• _Text block_:
Support was inconsistent. I had one experience where someone responded quickly and actually solved the problem. I had another where I sent three messages over two days and got back language that sounded like it came from a help article I had already read. The difference seemed to have something to do with what plan you're on, which I understand as a business decision but is irritating when you're the one waiting.
None of this is catastrophic on its own. But when you add it up – features that require upgrading, automation limits that sneak up on you, a timeline view that doesn't really function as one, a mobile app that's mostly decorative – you end up paying more than you expected for something that works better in some situations than others. I went in thinking one price and came out understanding why the number Chris mentioned was different.
Who Should Use Monday.com?
Honestly, it clicked best for me once I stopped trying to use it like a spreadsheet. Chris's team – marketing – had about 11 active campaigns running at once, and being able to see all of them without opening seventeen tabs was the first time I thought, okay, this makes sense. Sales used it too, mostly for pipeline stuff. Derek set up some kind of CRM board and seemed genuinely excited about it, which I did not expect from Derek.
I'd say it fits teams somewhere in the middle – not three people, not a whole corporation. If your work involves a lot of handoffs between departments, it earns its place fast.
Who Should Skip Monday.com?
Honestly, this one might not be for everyone, and I say that having used it for a while now. Chris pointed out pretty early on that if you're just working alone, you're going to hit a ceiling fast. I didn't really understand what he meant until I tried to add a freelancer we were bringing on temporarily and suddenly we were talking about upgrading the whole plan.

• _Source data_:
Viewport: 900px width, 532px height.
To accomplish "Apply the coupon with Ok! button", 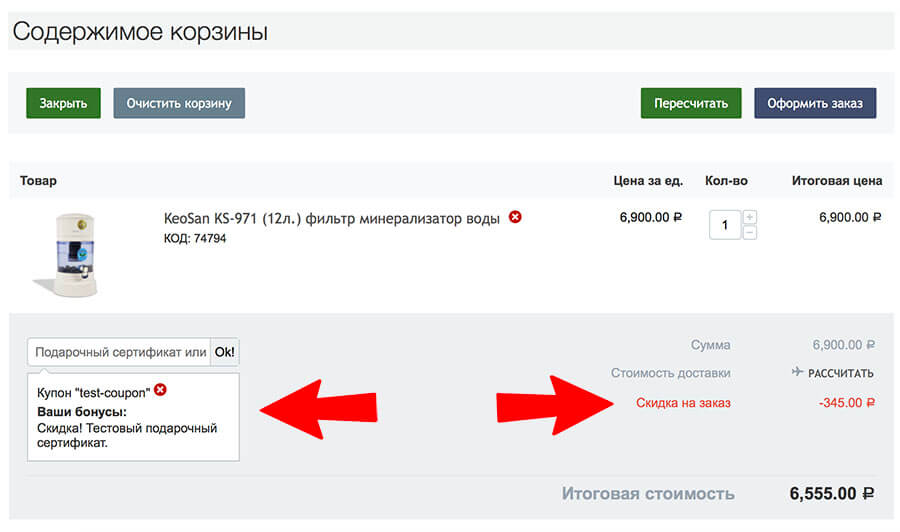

• _What you will do_: Repeat the Monday.com review word for word, from start to finish. This task doesn't need the listing.

• _Exercise response_:
Support was inconsistent. I had one experience where someone responded quickly and actually solved the problem. I had another where I sent three messages over two days and got back language that sounded like it came from a help article I had already read. The difference seemed to have something to do with what plan you're on, which I understand as a business decision but is irritating when you're the one waiting.
None of this is catastrophic on its own. But when you add it up – features that require upgrading, automation limits that sneak up on you, a timeline view that doesn't really function as one, a mobile app that's mostly decorative – you end up paying more than you expected for something that works better in some situations than others. I went in thinking one price and came out understanding why the number Chris mentioned was different.
Who Should Use Monday.com?
Honestly, it clicked best for me once I stopped trying to use it like a spreadsheet. Chris's team – marketing – had about 11 active campaigns running at once, and being able to see all of them without opening seventeen tabs was the first time I thought, okay, this makes sense. Sales used it too, mostly for pipeline stuff. Derek set up some kind of CRM board and seemed genuinely excited about it, which I did not expect from Derek.
I'd say it fits teams somewhere in the middle – not three people, not a whole corporation. If your work involves a lot of handoffs between departments, it earns its place fast.
Who Should Skip Monday.com?
Honestly, this one might not be for everyone, and I say that having used it for a while now. Chris pointed out pretty early on that if you're just working alone, you're going to hit a ceiling fast. I didn't really understand what he meant until I tried to add a freelancer we were bringing on temporarily and suddenly we were talking about upgrading the whole plan.